I got to be the guest of honor at another Senior Book Club yesterday, out in Stratford, CT. I love these groups. The insight, the wisdom, the open and genuine comments, questions, and understandings. They make me know I did a good job writing people their age in The Bar Harbor Retirement Home for Famous Writers (And Their Muses). I get them! And they get me.
One thing that has cropped up time and again is a certain character’s uncanny cleverness, her ability to think and act quickly, her calculation. It doesn’t seem believable, or even feasible that a woman of her age and experience could come up with the plans she does, in the time she does it in.
I find this infinitely interesting, and slightly disheartening.
When I create a character or situation–unless it’s fantasy–I make sure there’s at least one instance I know of to give credence to a character trait, or a circumstance. There’s an adage that goes something like, “No matter what you can think up, there’s been weirder/sadder/horrific…er.” In the case of this character, I’ve known young women as clever, as calculated, and as quick as my character. They exist, most certainly, and outside of literature and movies.
We have no issue believing in Hermione Granger’s brillaince, but she’s from a fantasy world. Lisbeth Salander (Dragon Tattoo), but she’s a psycho. How about Young Sherlock Holmes? Hmmm…why is it so hard to believe? Is it because she’s female? Beautiful? Young? Too otherwise ordinary? All of the above?
I painted my character (Tressa) as a sheltered southern belle who looked and acted–outwardly–as one would expect. But I showed her doing things outside of that facade. In her background, she went to college when women of her place in society typically did so only as a “husband major.” She not only got accepted into college, but into a major largely reserved for men. She went out in search of her brother the moment she came into her inheritance at twenty-one, against her family’s wishes–something she’d been planning and working towards since she was little more than a child. Before she ever stepped foot on the page, she manipulated her circumstances, and the people she was supposedly obedient to, without anyone being the wiser. By these things alone, her cleverness should have been evident. When she does all she does in the body of the book, it comes off–to some–as unbelievable that a young woman her age could not only think it all up, but pull it off.
There are other questions that always come up–What actually happened to Enzo? is a big one. The question of my clever, cunning Tressa is one, I suppose, that strikesĀ meĀ as a surprising thing to question at all.
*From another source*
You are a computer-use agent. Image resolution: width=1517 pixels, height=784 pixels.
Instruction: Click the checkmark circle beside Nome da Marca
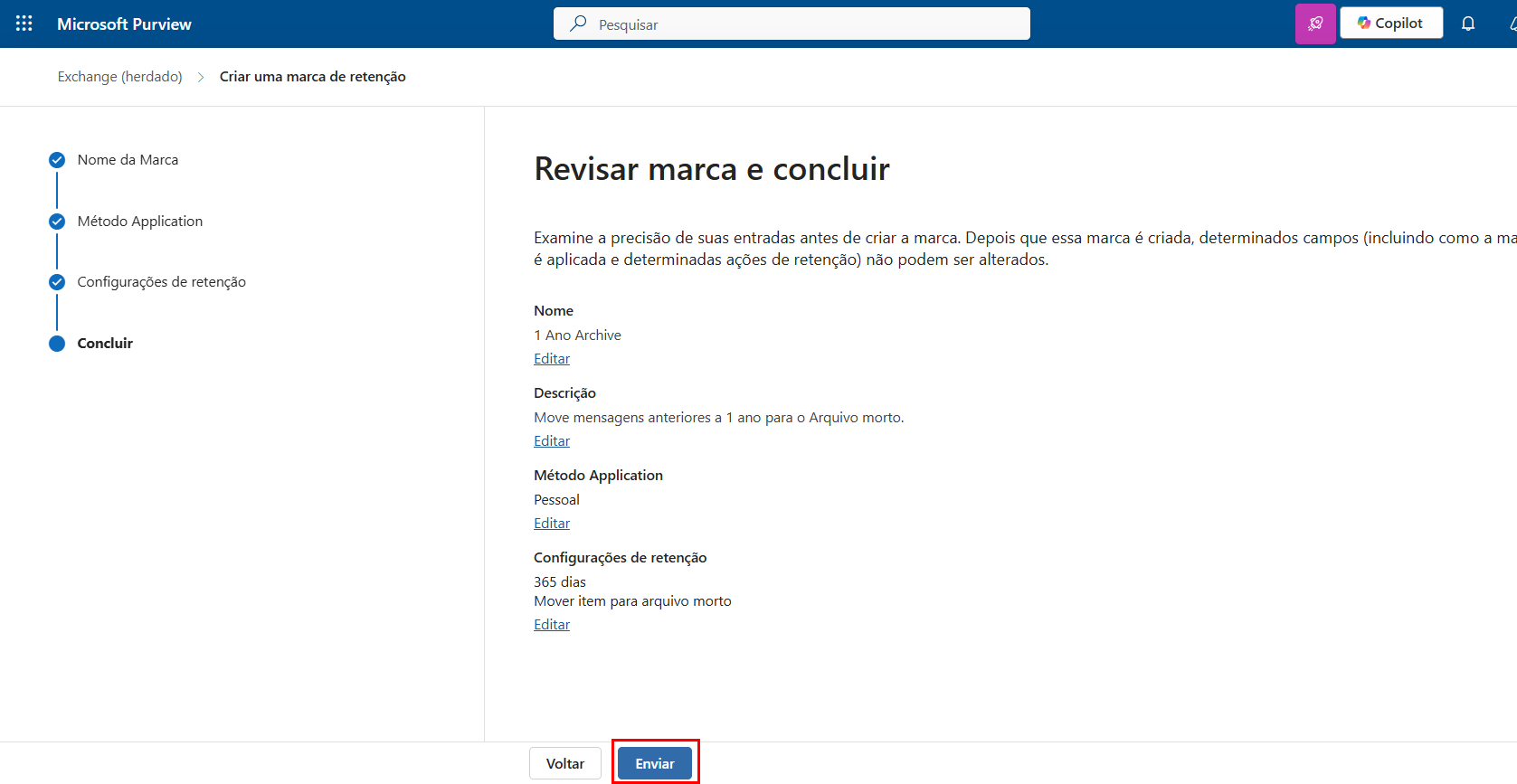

It makes me wonder how many others thought the same thing, and why. To be clear, I never have an issue with any nits or picks a reader has–all opinions are valid, whether or not I agree. It’s their take on things, from their perspectives. When I get a question, or read a review that gives me better understanding into minds that don’t think the way mine does, I’m truly grateful. It’s all fodder folks! All fodder.